This is Anfield…and it’s Liverpool’s greatest weapon

Seb Stafford Bloor

It wasn’t so long ago that Liverpool’s great weakness would reveal itself at Anfield in exactly this sort of game. Their inability to win points against lesser sides has been slightly mythologised, that’s generally how these things work, but it was certainly a problem and one which, for a long time, they couldn’t escape.

But in evidence this Friday evening was the great, contrasting strength that Jurgen Klopp has created: the power of reputation.

This was a horrible night for Norwich and Daniel Farke will be dismayed by how ill-prepared his side looked. Especially given that his players have had a month to organise themselves for this fixture – to study all the film, to learn Liverpool’s attacking patterns and, ultimately, to not get beaten by the sort naivety that becomes inevitable in mid-season, when the gap between fixtures is days rather than weeks.

But then this is the aura which has been pumped back into Anfield. Liverpool supporters will tell you that last season wasn’t just about Klopp’s furious football and they’d be absolutely right. It doesn’t change the opposition’s expectations, though, and the instructive dread they feel when their coach pulls into the car park. When visiting sides are in that tunnel and are about to face that team, they know what’s waiting for them at the bottom of the steps. It will be a relentless physical examination during which an almost intolerable pressure will be exerted on their every touch.

It’s like those poor guys who stood in the corner opposite Mike Tyson in the late 1980s: they may have tapped their gloves as the bell rung and made all the right faces, but really – really – they just wanted to hit the canvas as quickly and as painlessly as possible.

And that was Norwich on Friday. It was certainly Grant Hanley, whose feeble prod into his own net reeked of exactly that sort of fear.

So this is Liverpool’s great strength now. Anfield is Old Trafford in 98/99, Highbury during the Invincibles era; somewhere that most sides don’t go to win, but where they try not to get too badly hurt. Most pertinently, Manchester City have held that advantage for several years. As reported in an article by Miguel Delaney earlier on Friday, there are coaches in the Premier League who seemingly give their players a free pass for anything that happens at the Etihad, excusing everything on account of City’s financial advantage and resultant strengths.

Liverpool don’t have quite the same primacy, but even just in theory their threat is intimidating – and conceding within seven minutes of kick-off obviously makes it more so. One of the reasons why Klopp emphasises the opening quarter of games is – presumably – because he understands how dispiriting a deficit must be. Manchester City needn’t fear falling behind to Liverpool, but every other side in the division should. Most just can’t balance that ambition with the right amount of security, opening themselves to a terrifying counter-attack, and the moment Hanley deflected past Tim Krul, he and his teammates knew they were in for a long night.
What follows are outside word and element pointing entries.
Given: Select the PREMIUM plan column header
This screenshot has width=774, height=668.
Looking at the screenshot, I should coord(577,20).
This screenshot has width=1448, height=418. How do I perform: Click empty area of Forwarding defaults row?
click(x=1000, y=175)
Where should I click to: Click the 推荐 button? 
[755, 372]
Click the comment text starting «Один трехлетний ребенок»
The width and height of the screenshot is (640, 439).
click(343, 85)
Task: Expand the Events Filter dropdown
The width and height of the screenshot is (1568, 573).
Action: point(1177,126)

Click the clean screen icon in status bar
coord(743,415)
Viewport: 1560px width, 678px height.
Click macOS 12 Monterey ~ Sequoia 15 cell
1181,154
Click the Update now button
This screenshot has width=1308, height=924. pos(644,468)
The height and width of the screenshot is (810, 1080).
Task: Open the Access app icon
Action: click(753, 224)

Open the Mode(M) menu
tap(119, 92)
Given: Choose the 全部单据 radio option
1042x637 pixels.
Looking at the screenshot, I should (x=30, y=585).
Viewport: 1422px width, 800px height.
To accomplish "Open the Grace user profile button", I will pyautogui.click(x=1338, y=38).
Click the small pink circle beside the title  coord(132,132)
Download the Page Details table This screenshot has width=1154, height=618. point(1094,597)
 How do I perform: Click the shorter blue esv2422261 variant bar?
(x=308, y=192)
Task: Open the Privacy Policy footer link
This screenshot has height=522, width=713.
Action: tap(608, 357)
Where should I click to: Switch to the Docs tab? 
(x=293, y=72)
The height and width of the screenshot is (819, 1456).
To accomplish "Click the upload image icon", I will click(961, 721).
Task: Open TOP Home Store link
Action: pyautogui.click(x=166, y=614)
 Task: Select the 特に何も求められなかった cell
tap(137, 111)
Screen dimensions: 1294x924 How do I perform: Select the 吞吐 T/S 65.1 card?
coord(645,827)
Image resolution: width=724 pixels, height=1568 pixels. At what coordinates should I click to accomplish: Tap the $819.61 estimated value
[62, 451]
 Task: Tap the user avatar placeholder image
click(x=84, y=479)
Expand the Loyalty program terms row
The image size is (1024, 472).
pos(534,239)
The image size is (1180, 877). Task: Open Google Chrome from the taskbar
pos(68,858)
Which explains much of what happened in the first half. Farke probably did urge his defenders not to allow Mohamed Salah to run beyond them. But through he went and 2-0 it became. He obviously did preach the virtue of not allowing Virgil van Dijk a free header from between the posts. But he still got one and it was three-nil.

The real value of this currency, then – this pervasive hopelessness – is that it chisels away at those tactical imperatives and makes otherwise competent players appear amateur. If Norwich’s defence conceded tonight’s fourth goal on the training pitch, Farke would stop the session and send the players inside. An undisguised, floated diagonal ball resulting in such a simple header between two defenders? That wouldn’t be acceptable in League Two.

The reason this is such a common hallmark among successful sides is that it allows them to win games without playing well. It’s probably of more value during the busy days of December, January and March, when all the competitions are running simultaneously, but here was an early example.

Liverpool weren’t good. They were sloppy in defence and porous in midfield. They were imprecise in attack and seemed to pick and choose when to engage their high press. It was an average performance decorated by some pretty highlights and, you suspect, Klopp will be emphasising what the score might have been rather than what it was.

But teams who win trophies win games that look like this. They have to, in fact, and that’s particularly true in Liverpool’s case, when the margin for Premier League error is so slender and when maintaining energy and focus equally across a 38-game season is impossible.

Winning in the tunnel isn’t just a virtue, it’s a pre-requisite. By the time Norwich had realised that what they imagined was far worse than the reality they were facing, the game was lost. Yes, Klopp will have hated much of what he saw this evening. But he’ll also recognise just how far inside most opponents’ heads his team are able to get and, historically, that’s worth much more than any stylistic perfection.